Atkinson Professor Elliot Maltz earns Fulbright U.S. Scholar grant

by Andrew Hickey,

Second Fulbright recognition for Maltz in 5 years.

elliot-maltzProfessor of Marketing Elliot Maltz was recently awarded a 2018-19 Fulbright U.S. Scholar grant by the J. William Fulbright Foreign Scholarship Board.

The award will take Maltz to Canada where he will study transformative subsistence entrepreneurship - “an aspirational process wherein a small but thriving subset of subsistence entrepreneurs create unique marketing value and grow their business.”

The goals of these entrepreneurs, Maltz explained in his research proposal, “are bi-directional. On the one hand, they wish to ensure that their family continues to transcend subsistence living. But they also want to improve the economy of the subsistence community in which they live so others can also break the cycle of poverty endemic in these communities.”

Maltz is planning to focus his research and study on aboriginal populations in the Alberta area of Canada. The well-documented pattern of income inequality in the United States among ethnic groups is similar to patterns of inequality in Canada when looking at income by ethnic group.

“At the ethnic group level, in 2010 the aboriginal population (in Canada) had a median individual after-tax income of $20,000 while non-aboriginal individuals were over $27,000,” Maltz wrote in his Fulbright proposal. “My joint exploration of the transformative entrepreneurship phenomena with the Alberta faculty is likely to yield important insights about this issue.”

fulbright-logoThose insights, according to Maltz, can give us a much better view of how transformative subsistence entrepreneurship operates in developed countries.

“The recent discussion of the extremely high income inequality in developing countries turned my attention to the possibility that subsistence markets are not simply a phenomena of developing countries and exist in developed countries as well. Assuming they do, it is also likely that the phenomena of transformative entrepreneurship exists in subsistence markets in developed countries,” Maltz wrote. “However, it may manifest itself differently in terms of the factors that drive pursuing bidirectional goals (family and community) and/or how those goals are conceptualized and pursued in practice. The purpose of this grant is to conceptualize the notion of transformative entrepreneurship in developed countries (e.g., Canada and the U.S.) and gather data to empirically test our conceptualization.”

After finalizing details, Maltz is planning to embark on his research in Alberta during his upcoming sabbatical year.
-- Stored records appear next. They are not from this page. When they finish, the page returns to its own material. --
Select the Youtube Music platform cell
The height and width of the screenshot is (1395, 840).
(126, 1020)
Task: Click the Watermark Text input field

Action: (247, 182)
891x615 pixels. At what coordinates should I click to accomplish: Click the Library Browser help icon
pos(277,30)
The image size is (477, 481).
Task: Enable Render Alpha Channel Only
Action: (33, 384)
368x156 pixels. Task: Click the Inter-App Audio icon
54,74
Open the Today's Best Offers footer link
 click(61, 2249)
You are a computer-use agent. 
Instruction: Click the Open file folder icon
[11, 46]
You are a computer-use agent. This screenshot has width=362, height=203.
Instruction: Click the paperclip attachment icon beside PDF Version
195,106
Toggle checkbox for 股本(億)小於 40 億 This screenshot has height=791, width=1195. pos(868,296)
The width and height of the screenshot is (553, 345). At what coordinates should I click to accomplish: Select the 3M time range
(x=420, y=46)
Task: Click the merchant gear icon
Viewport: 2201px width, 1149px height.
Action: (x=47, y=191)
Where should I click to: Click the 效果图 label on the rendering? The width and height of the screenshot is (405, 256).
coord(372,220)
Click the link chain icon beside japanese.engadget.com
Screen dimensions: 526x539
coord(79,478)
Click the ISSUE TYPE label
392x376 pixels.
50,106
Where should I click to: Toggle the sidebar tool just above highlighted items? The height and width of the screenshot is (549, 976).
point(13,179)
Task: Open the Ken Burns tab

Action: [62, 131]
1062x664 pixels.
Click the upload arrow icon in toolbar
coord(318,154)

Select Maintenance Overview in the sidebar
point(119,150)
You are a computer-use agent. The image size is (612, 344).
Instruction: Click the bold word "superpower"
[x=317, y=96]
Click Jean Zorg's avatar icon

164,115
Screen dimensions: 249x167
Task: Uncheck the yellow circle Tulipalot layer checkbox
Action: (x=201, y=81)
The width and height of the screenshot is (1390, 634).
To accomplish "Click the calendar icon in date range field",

He has been at the Atkinson Graduate School of Management since 1999 and was most recently named Guy F. Atkinson Professor of Marketing in 2017.

This is Maltz’s second time working within the Fulbright spectrum of awards and grants in his time at Atkinson. In 2013, he spent three weeks in the Philippines as the 2012-2013 Fubright-SyCip Distinguished Lecturer.

Maltz’s winning proposal is aligned closely with the stated goal of the Fulbright U.S. Scholar grant program, which aims to increase mutual understanding between the people of the United States and the people of other countries and is considered the flagship international educational exchange program sponsored by the U.S. government.

As a grantee, Maltz will join the ranks of distinguished participants in the Program. Fulbright alumni have become heads of state, judges, ambassadors, cabinet ministers, CEOs, and university presidents, as well as leading journalists, artists, scientists, and teachers. They include 59 Nobel Laureates, 82 Pulitzer Prize winners, 71 MacArthur Fellows, 16 Presidential Medal of Freedom recipients, and thousands of leaders across the private, public and non-profit sectors.

Since its inception in 1946, more than 380,000 “Fulbrighters” have participated in the Program.